Bind your paper and botanicals into a nice firm sandwich using your rigid plates on the outside and plenty of string. Leave a long end of string to help fish your boiled 'sandwich' out when it's finished 'cooking'.


Place your tied up 'sandwich' into the roasting pan on top of the rack. Add the contents of your jar of rusty metal (metal bits and liquid) to the pan.


Top up the pan with your reserved alum solution and carefully transfer to the stove. (You do not need to 'make the gruel thick and slab'*!) Clap the lid on.


Open the windows and, if you have one, switch on your extractor fan. Heat until simmering and leave to simmer for about two hours. The smell is er, interesting! I didn't think it was too bad to begin with but by the end I was pretty glad to see the back of it!


So, believe me, you will be glad of that lid to prevent too much of the smell escaping!

At the end of the cooking period. Take the pan outside again. Tip most of the cooking 'liquor' down the drain and fish out your 'sandwich'.


Leave alone until cool enough to handle, (no need to 'cool it with a baboon's blood'* thank God!'), then gently unwrap and discover what's inside. This needs to be done while everything is still wet as, once dry, it's difficult to remove the leaves without damaging the paper. Make sure you have somewhere to lay out your wet sheets. I laid the pages out on our old plastic garden table which has a perfectly smooth surface and is easy to clean before and after.


You may well need to rinse the paper to remove all the plant material. A garden hose turned on a low setting and gently sprayed over the pages worked well here. Be careful - the wet sheets are fragile and tear easily, even if you are using heavy quality paper.

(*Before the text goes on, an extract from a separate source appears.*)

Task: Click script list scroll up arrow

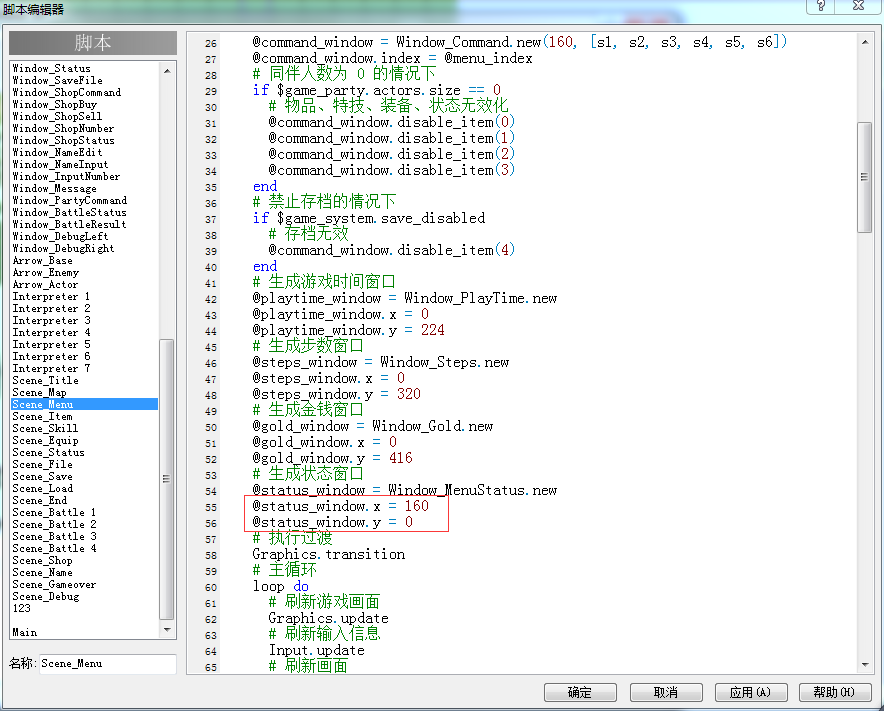Action: point(167,71)
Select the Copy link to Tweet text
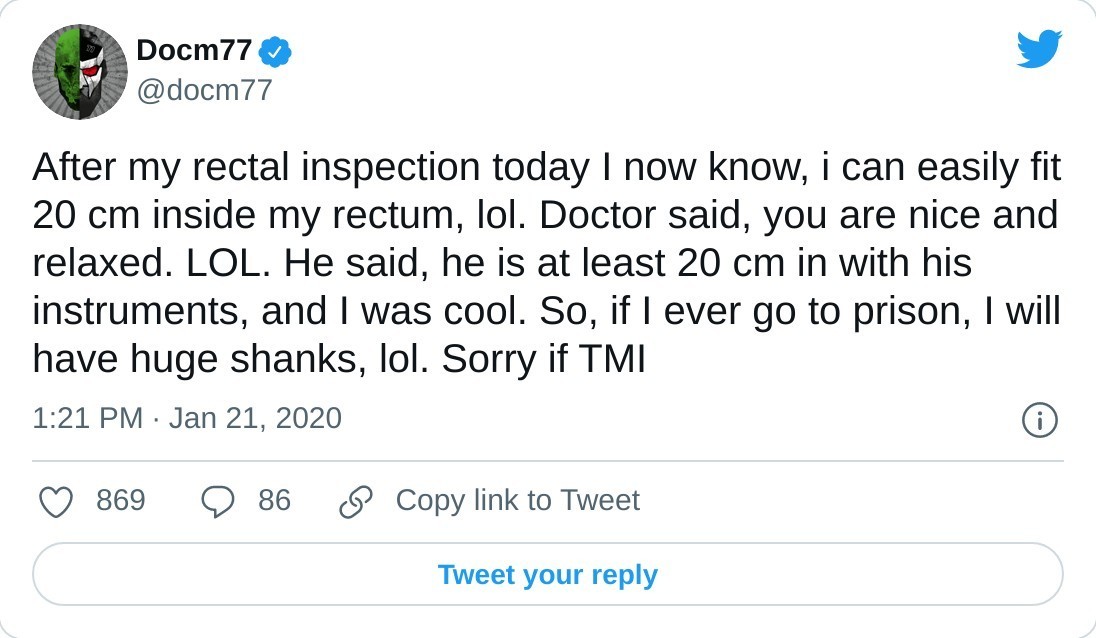The width and height of the screenshot is (1096, 638). (x=517, y=500)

Once rinsed (and admired!), leave to dry flat. After leaving outside in a warm breeze to dry off for a few hours, they are dry enough to be collected up and to finish drying inside, spread on a thick layer of newspaper overnight.

Admire again the magical results of art, fluke and chemistry! Finally, call up your black cat, don your pointed witch's hat and ride off on your broomstick, cackling happily to celebrate, or alternatively, failing availability of cat, hat and broomstick, 'be bloody, bold and resolute'* and pour yourself a large gin and tonic to toast your efforts!

It's fascinating seeing how the images print on both sides of the paper in contact with the leaves so you get pairs of almost-mirror images. Almost-mirror because they are not identical - the upper surface of the leaves prints differently from the underneath surface as you can see in the following pairs of prints.

This pair is smokebush (bottom left), silver birch (middle right), virginia creeper (upper left) and rose leaf (upper right). In the second pic, left becomes right and vice versa



The next pair are alder leaves.



And this pair is from walnut leaves which are very tannin-rich and produce this wonderful vivid yellow.



The next pics are sections cut from slightly less good bigger prints. This one is a spray of rose leaves.


And this one is blackberry leaves on the left and rose leaves on the right.


This is a grape vine leaf.


And this is one of the anemone-type flowers; the only recognisable flower image they produced in the whole batch. Not nearly as clear as some of the other prints but recognisable nonetheless.


I have no idea really what made what colour other than the walnut leaves clearly produce a strong yellow. The purple colour may come from the dried up geranium petals which donated colour but no shape, I think.

The overall palette is quite moody and muted but there is much more variation than I expected and much more overall colour than I dared hope for so, all in all, I feel rather pleased and will have another go shortly.

Happy Sunday afternoon!
E x

*All the quotations are from Shakespeare's Macbeth Act IV. Scene I.




2 comments:

  1. What fun! It's amazing how you can get such different results with the same leaves. It would be interesting to try it through the year as I imagine spring leaves would give different results to autumn ones.
    You certainly shook it up!

    ReplyDelete
  2. These is artfully magical! These works of art would be so lovely framed and placed on the wall in a grouping.